[Instructions to follow] Only the lines below from the one containing "The width and height of the screenshot is (624, 487)." to the one containing "Click the iCloud" should be repeated, both included and unchanged.

Records excerpted from a collection:

--- --- ---

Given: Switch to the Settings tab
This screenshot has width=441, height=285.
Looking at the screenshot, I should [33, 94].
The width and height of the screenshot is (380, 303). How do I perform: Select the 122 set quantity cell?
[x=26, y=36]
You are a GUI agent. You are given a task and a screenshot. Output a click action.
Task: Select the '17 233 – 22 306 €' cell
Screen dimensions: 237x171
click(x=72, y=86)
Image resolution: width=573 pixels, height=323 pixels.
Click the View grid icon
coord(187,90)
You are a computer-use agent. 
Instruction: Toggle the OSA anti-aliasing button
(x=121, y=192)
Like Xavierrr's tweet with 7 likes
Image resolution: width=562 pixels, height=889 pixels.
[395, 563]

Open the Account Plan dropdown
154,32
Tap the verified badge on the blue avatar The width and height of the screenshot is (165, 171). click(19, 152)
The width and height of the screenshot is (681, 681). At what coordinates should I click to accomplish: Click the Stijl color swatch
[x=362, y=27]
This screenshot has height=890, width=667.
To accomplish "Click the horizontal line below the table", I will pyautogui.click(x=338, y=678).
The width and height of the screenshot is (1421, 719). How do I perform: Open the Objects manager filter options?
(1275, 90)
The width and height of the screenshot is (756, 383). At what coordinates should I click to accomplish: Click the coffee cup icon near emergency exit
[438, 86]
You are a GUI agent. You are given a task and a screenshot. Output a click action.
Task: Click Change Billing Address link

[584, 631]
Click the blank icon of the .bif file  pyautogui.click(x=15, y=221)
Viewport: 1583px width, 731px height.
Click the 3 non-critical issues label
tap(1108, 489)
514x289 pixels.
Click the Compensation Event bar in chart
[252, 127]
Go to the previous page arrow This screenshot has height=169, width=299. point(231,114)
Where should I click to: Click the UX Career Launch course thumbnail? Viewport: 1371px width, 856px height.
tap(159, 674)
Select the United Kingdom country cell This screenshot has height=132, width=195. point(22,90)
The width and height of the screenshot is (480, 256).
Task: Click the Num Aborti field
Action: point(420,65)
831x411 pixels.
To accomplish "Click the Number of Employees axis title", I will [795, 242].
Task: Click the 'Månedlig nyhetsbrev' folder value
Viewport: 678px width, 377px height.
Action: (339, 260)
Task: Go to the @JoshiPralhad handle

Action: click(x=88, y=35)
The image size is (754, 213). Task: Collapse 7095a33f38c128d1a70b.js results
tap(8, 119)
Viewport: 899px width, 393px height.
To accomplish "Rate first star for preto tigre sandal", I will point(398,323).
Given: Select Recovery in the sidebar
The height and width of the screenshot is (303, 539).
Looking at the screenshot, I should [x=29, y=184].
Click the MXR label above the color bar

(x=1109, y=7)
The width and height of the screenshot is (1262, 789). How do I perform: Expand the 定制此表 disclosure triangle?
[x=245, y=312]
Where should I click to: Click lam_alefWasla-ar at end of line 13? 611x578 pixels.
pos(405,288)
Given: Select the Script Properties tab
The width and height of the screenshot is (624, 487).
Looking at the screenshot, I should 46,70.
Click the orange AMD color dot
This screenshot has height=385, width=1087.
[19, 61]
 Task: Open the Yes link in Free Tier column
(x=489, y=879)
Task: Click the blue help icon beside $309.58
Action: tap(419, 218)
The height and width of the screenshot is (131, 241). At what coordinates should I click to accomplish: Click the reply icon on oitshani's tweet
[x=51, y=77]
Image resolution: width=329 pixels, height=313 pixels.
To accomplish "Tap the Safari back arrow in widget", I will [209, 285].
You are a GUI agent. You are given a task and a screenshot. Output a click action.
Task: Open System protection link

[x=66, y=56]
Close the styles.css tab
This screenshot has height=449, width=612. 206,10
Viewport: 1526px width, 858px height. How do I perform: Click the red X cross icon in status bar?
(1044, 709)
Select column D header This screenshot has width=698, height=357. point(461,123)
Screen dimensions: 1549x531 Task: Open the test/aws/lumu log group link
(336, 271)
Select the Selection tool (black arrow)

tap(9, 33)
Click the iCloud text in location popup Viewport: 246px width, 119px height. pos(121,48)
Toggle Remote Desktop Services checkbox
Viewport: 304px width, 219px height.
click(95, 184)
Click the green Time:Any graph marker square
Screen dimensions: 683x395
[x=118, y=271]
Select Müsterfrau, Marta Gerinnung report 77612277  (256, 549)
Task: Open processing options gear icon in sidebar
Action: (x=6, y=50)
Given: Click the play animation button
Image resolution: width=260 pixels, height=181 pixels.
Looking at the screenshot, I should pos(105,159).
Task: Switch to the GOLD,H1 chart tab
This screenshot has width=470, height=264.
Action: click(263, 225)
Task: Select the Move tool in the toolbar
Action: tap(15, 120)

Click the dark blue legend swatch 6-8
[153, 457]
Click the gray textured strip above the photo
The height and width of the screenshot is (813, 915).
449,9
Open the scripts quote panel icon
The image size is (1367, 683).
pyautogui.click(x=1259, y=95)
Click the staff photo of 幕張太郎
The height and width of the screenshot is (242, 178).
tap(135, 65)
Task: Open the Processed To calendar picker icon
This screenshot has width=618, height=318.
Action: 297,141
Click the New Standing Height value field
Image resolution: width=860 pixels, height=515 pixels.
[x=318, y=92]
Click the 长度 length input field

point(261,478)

--- --- ---

[Solution]
The width and height of the screenshot is (624, 487).
Looking at the screenshot, I should 46,70.
Click the orange AMD color dot
This screenshot has height=385, width=1087.
[19, 61]
 Task: Open the Yes link in Free Tier column
(x=489, y=879)
Task: Click the blue help icon beside $309.58
Action: tap(419, 218)
The height and width of the screenshot is (131, 241). At what coordinates should I click to accomplish: Click the reply icon on oitshani's tweet
[x=51, y=77]
Image resolution: width=329 pixels, height=313 pixels.
To accomplish "Tap the Safari back arrow in widget", I will [209, 285].
You are a GUI agent. You are given a task and a screenshot. Output a click action.
Task: Open System protection link

[x=66, y=56]
Close the styles.css tab
This screenshot has height=449, width=612. 206,10
Viewport: 1526px width, 858px height. How do I perform: Click the red X cross icon in status bar?
(1044, 709)
Select column D header This screenshot has width=698, height=357. point(461,123)
Screen dimensions: 1549x531 Task: Open the test/aws/lumu log group link
(336, 271)
Select the Selection tool (black arrow)

tap(9, 33)
Click the iCloud text in location popup Viewport: 246px width, 119px height. pos(121,48)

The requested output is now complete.